In following with Joe Foran’s recent blog about virtualizing Citrix Presentation Server (PS) systems, I too have had success with this practice. I took the approach that, for certain PS configurations, there can be great virtualization candidates depending on how you use Citrix. A web interface for PS is a great candidate for a virtual system if it is on its own server, but additional criteria determine what can be configured for a virtualized Citrix environment.
Based on my experience, the deciding factor for virtualizing PS systems is how many sessions will be concurrent for your published applications. For published applications that are rarely used or will not have very many sessions, this is a good starting point for virtualized PS systems. An example would be a line of business published applications that would not expect more than four concurrent users. A few of these types of applications on a virtual machine in ESX can work very well.

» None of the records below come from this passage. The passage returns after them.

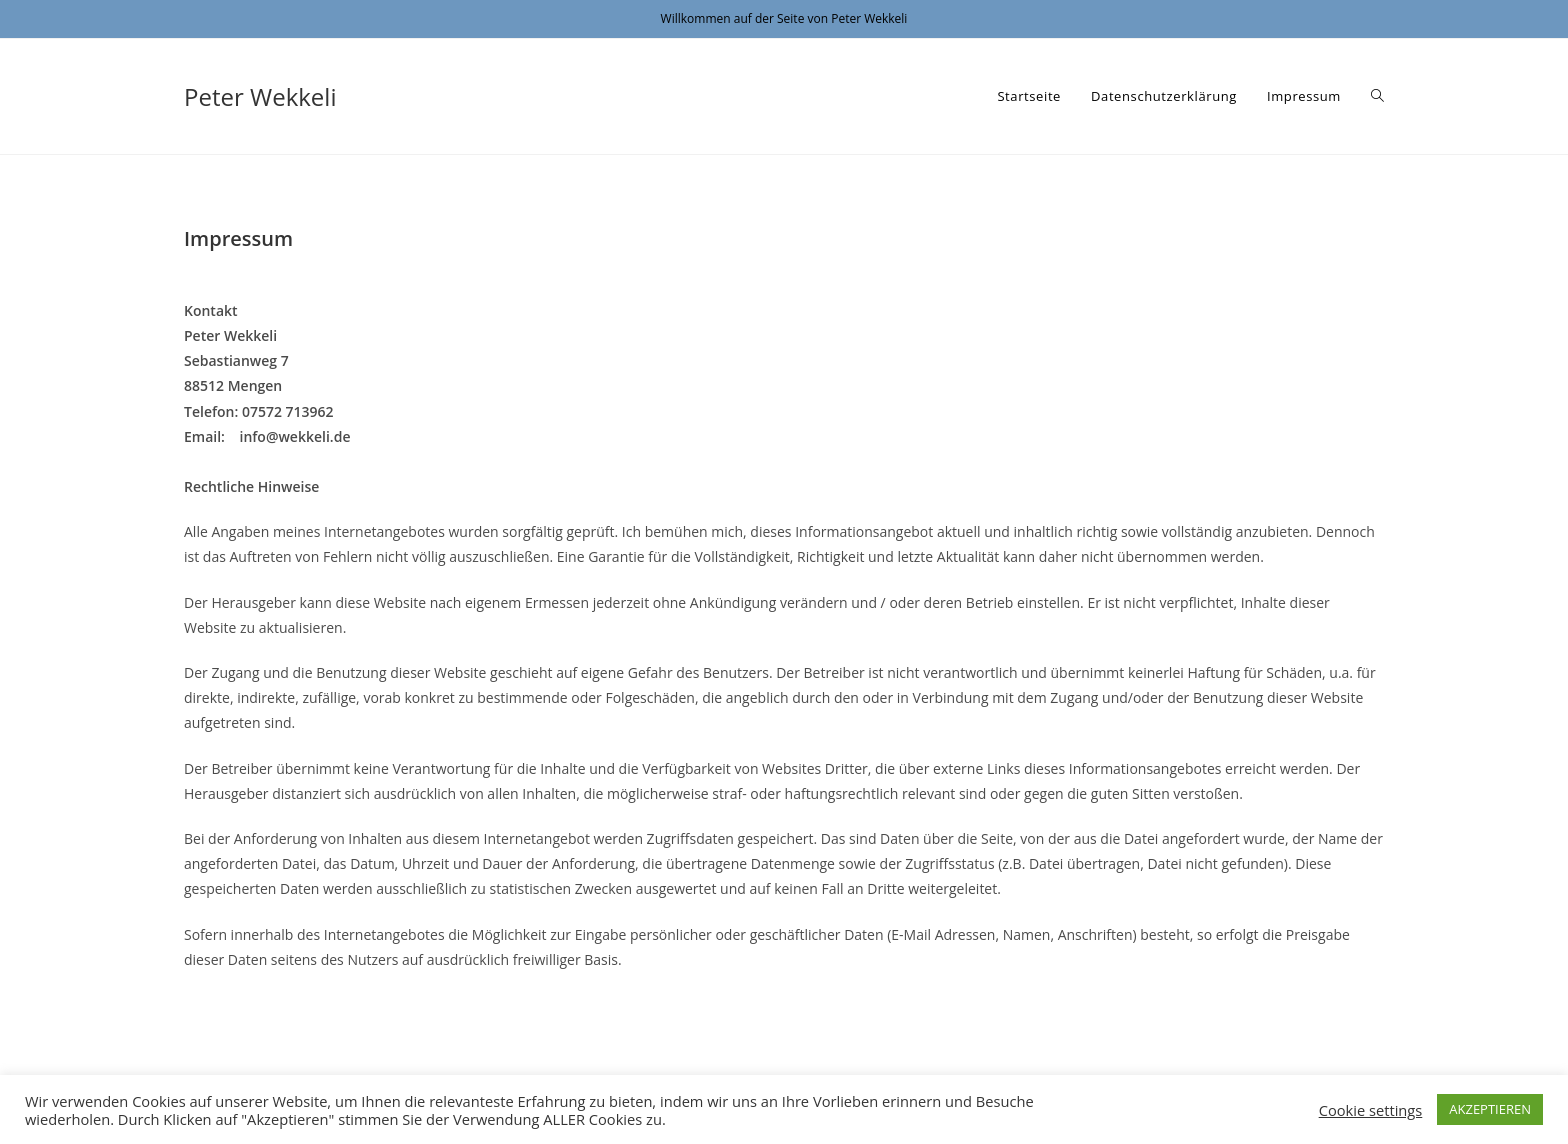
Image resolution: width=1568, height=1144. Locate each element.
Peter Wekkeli (260, 96)
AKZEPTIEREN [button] (1490, 1109)
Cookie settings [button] (1371, 1110)
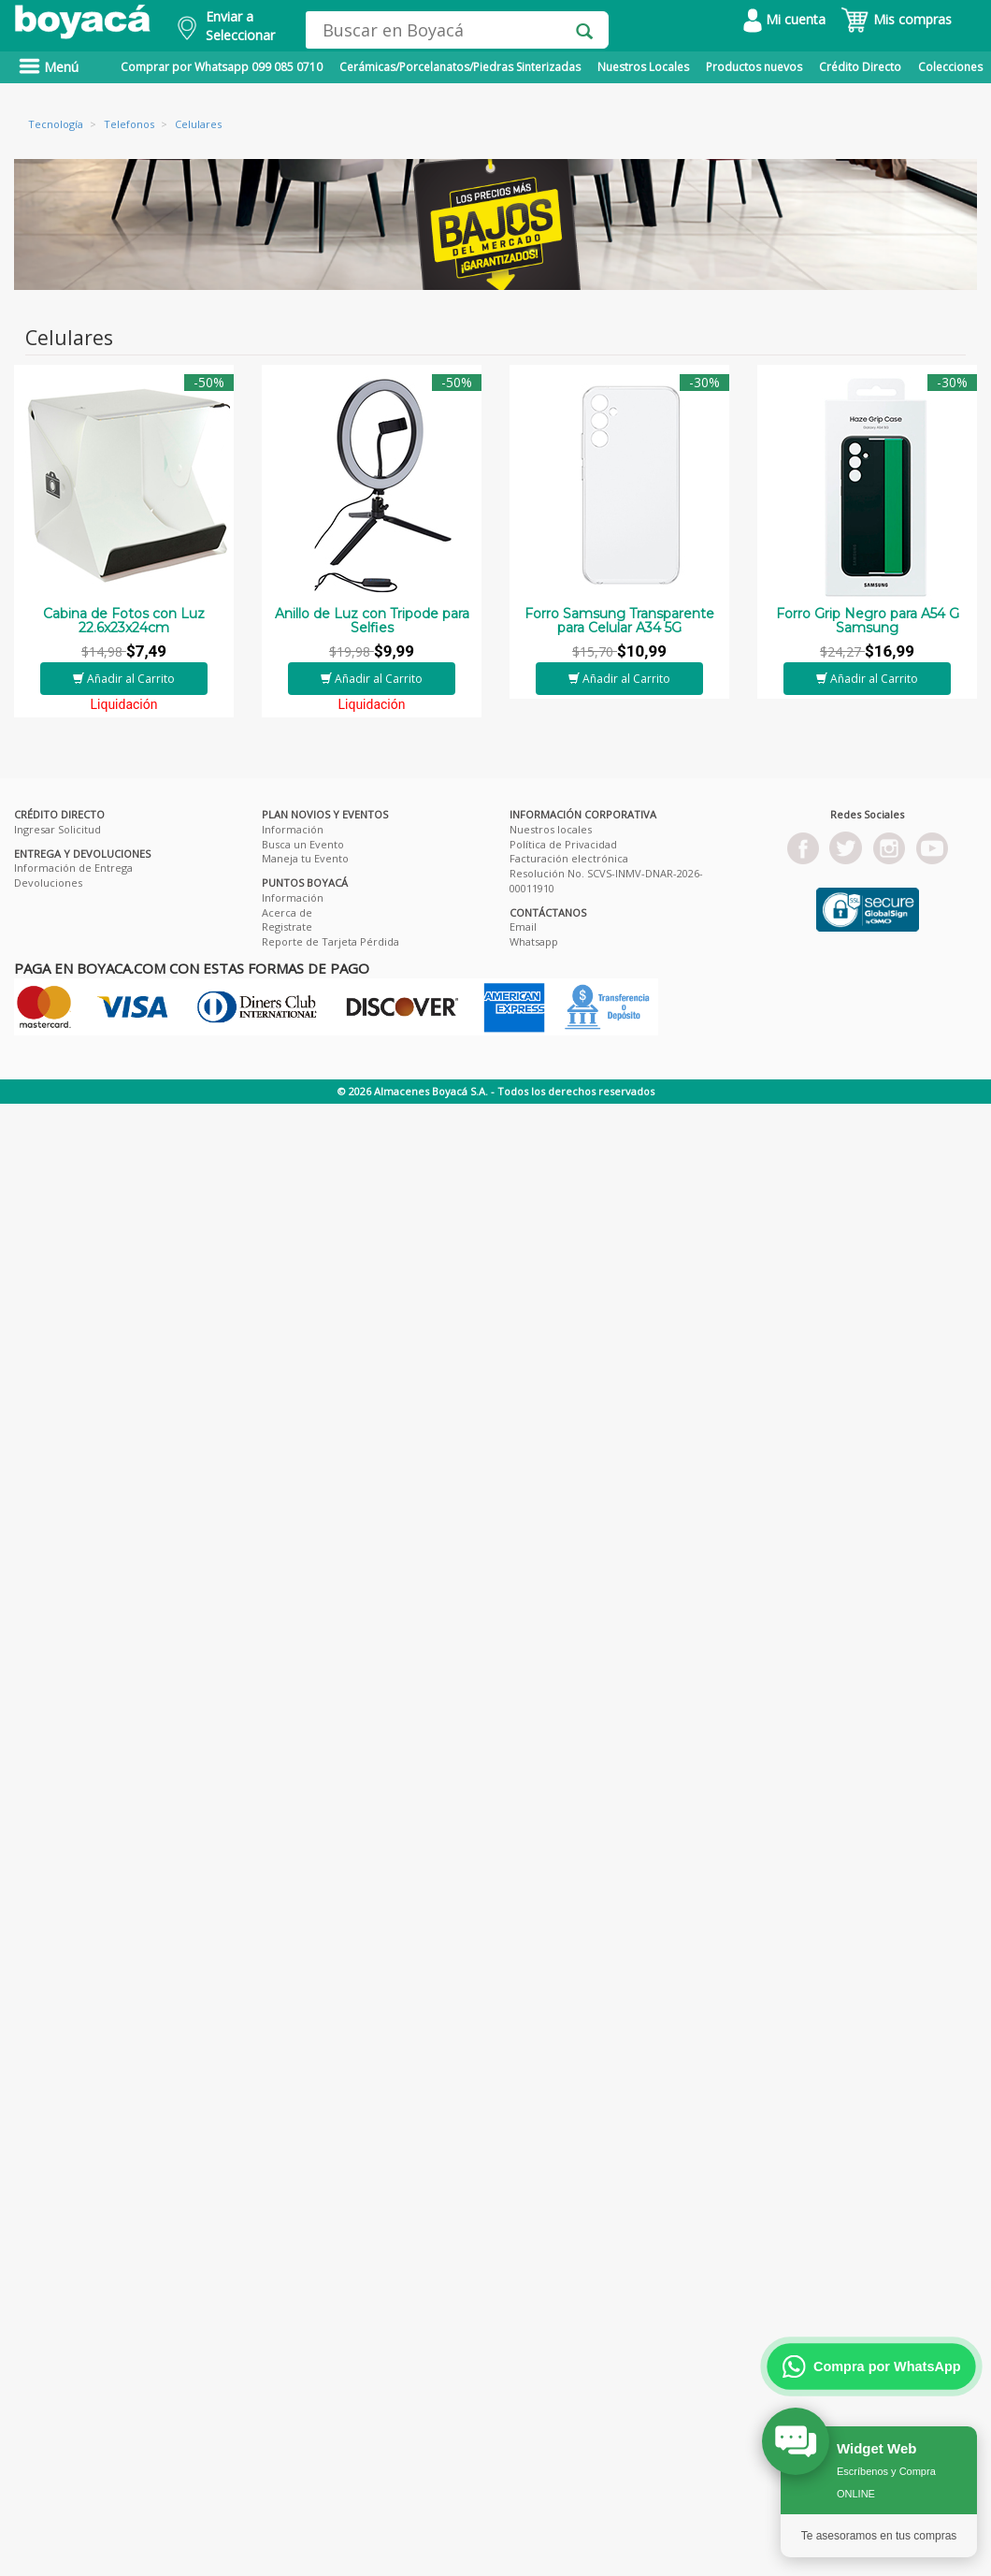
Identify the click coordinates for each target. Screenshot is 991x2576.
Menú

The biggest question becomes virtual machine provisioning from the memory and processor standpoint. If you have a baseline of your current Citrix usage, that is a good starting point for estimating the concurrent session usage. Take the following observations of a Citrix environment:
- Each PS session takes 16 MB of RAM
- Each published application within that environment requires 11 MB of RAM
- There are 4 published applications on a server, that have not exceeded 5 concurrent sessions
Just under 3.5 GB of RAM is required to meet the same environment requirements from the Citrix session perspective. By adding the base server and Citrix PS memory requirements to this calculated amount, you have identified the provisioning requirements of the Citrix server for the virtual role. From the processor standpoint, I generally provision the frequency limit at the rate of the physical system processor.
The good news is that Citrix is licensed by client connection and not the number of servers. Therefore, distributing virtualized Citrix servers in a VMware environment is well poised to meet performance and availability requirements.